Among the non-GNSS PNT systems, a raising attention is gained by eLoran (Enhanced Loran).
eLoran is an internationally-standardized positioning, navigation, and timing (PNT) system concept which can be considered the last and modernized version in the long-standing and proven series of low-frequency, LOng-RAnge Navigation (LORAN) systems.
eLoran meets the accuracy, availability, integrity, and continuity performance requirements for aviation non-precision instrument approaches, maritime harbor entrance and approach maneuvers, landmobile vehicle navigation, and locationbased services. It is also a precise source of time and frequency for applications such as telecommunications.
The increasing interest in this PNT system, however, does not derive from its performance, although comparable in terms of accuracy, availability, continuity and integrity with that of GNSS.
The attractiveness of eLoran relies mostly on being independent, dissimilar and yet complementary to the existing Global Navigation Satellite Systems presently in use.
After the already mentioned North Korean GPS jamming attacks, exploiting the vulnerability of the very low-powered GPS signals, South Korea announced in 2013 a nationwide eLoran navigation project under which the entire country will be covered by the new system in 2016, with 20-meter position accuracy (figure 7).
A PNT System of Systems
A likely future scenario starts appearing: that of an integrated PNT world infrastructure, a system of systems including present and future GNSSs (with all the associated local and wide area augmentation networks, such as EGNOS), non-GNSS systems (e.g., eLoran, WLPSs) and autonomous navigation platforms at user level.
Data deriving from different systems and platforms will be seamlessly ‘fused’ at user receiver level, guaranteeing a high degree of availability and continuity.
The integrity of time and position data will be more easily assessed by the user himself, comparing different sources and spotting discrepancies.
Jamming and spoofing will be more difficult to exercise and more easily detected as the user will no longer rely on a single source of information.
The above scenario is a natural evolution of the multi-constellation GNSS approach that has already demonstrated its effectiveness during the GLONASS outages, as well as in harsh environments (e.g., urban canyons).
However, in order for this vision to materialize, three conditions need to be verified;
a. To proceed along the path of compatibility and interoperability among GNSSs to the maximum possible extent;
b. To assure that each GNSS be supported by very effective, servicecentered organizations monitoring their performance through a severe KPIs process and aiming at continuously improving it;
c. To further develop technologies and platforms allowing a seamless data fusion of PNT information at user level.
Whether we like it or not, our society has become essentially dependent on the world Positioning, Navigation and Timing infrastructure today, mainly based on GNSSs and more specifically on GPS.
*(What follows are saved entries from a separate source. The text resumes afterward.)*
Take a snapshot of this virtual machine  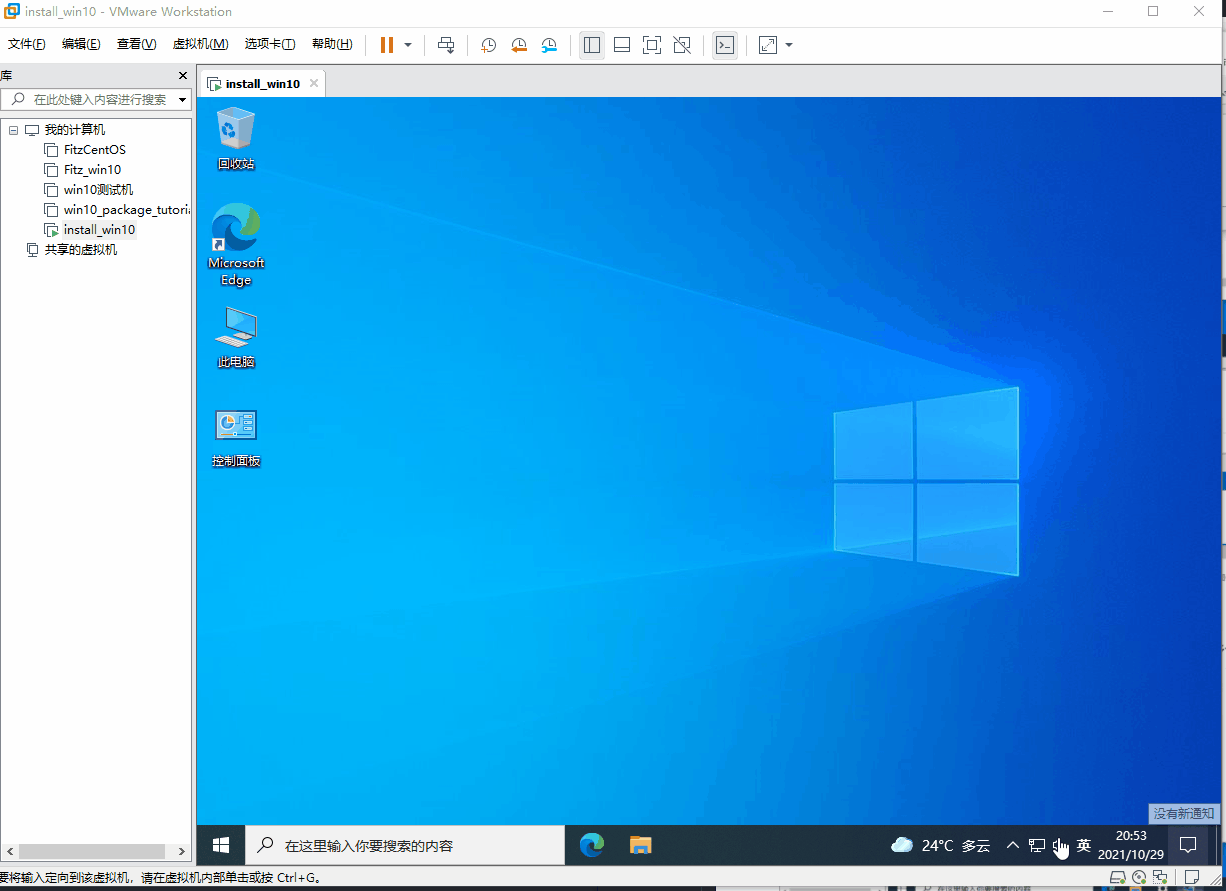(x=488, y=45)
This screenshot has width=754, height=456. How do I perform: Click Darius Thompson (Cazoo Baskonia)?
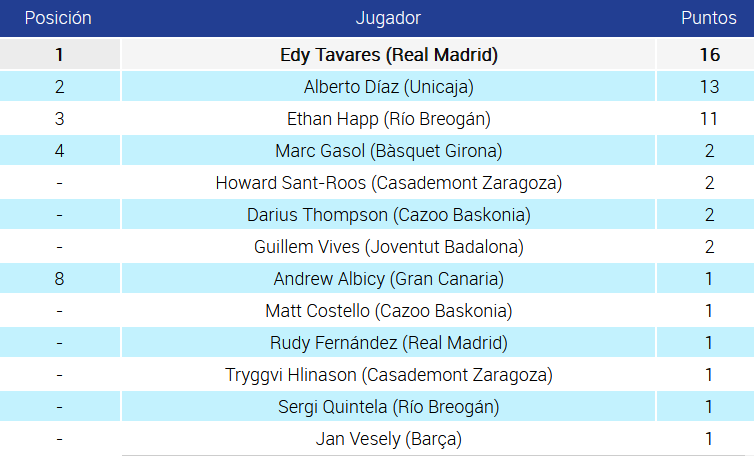click(x=388, y=215)
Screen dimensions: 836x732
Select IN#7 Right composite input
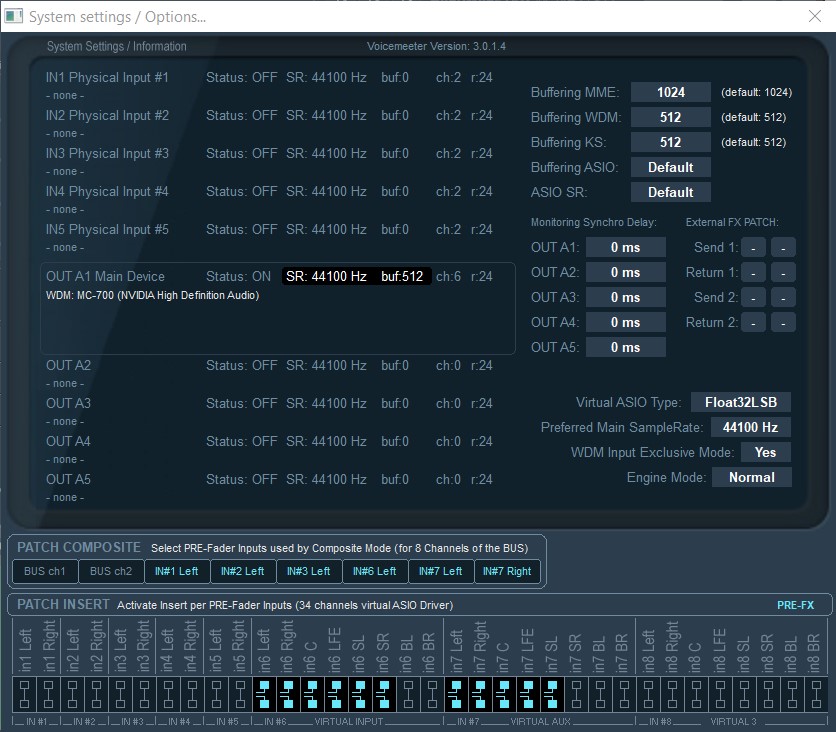510,571
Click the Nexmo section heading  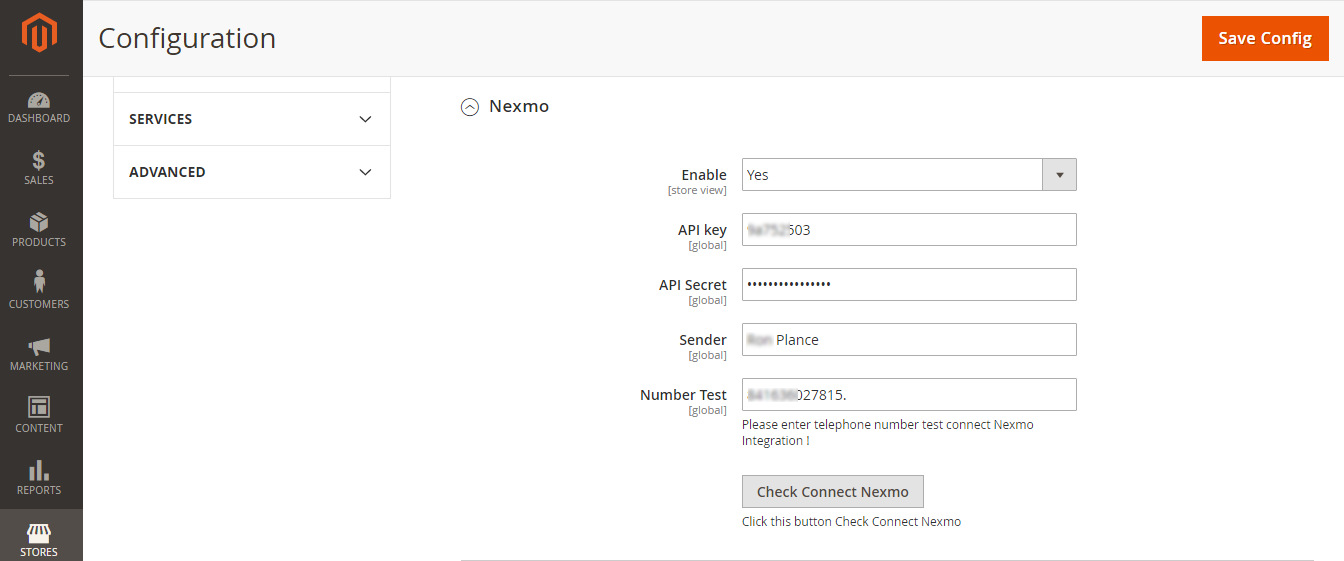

The advent of GNSS has made possible numerous advances in all area of our manufacturing and service economies and many critical infrastructures of our society would literally collapse in case of a total, worldwide GNSS failure.
The world urgently needs an even stronger, more resilient and more versatile PNT infrastructure.
The answer to this need should come from a consolidation of the GNSS system of systems, pursuing the objectives of compatibility and interoperability among the systems. In this respect, the European GNSS Galileo could play a vital role, being the most compatible and interoperable with GPS and because of its strong service orientation.
In parallel, the development of non- GNSS solutions and of autonomous platforms and technologies will go in the direction of a worldwide, totally integrated PNT system of systems that are able to resolve to a large extent all present limitations and vulnerabilities.
All views expressed in this article are those of the author and do not necessarily represent the views of, and should not be attributed to, the European Space Agency.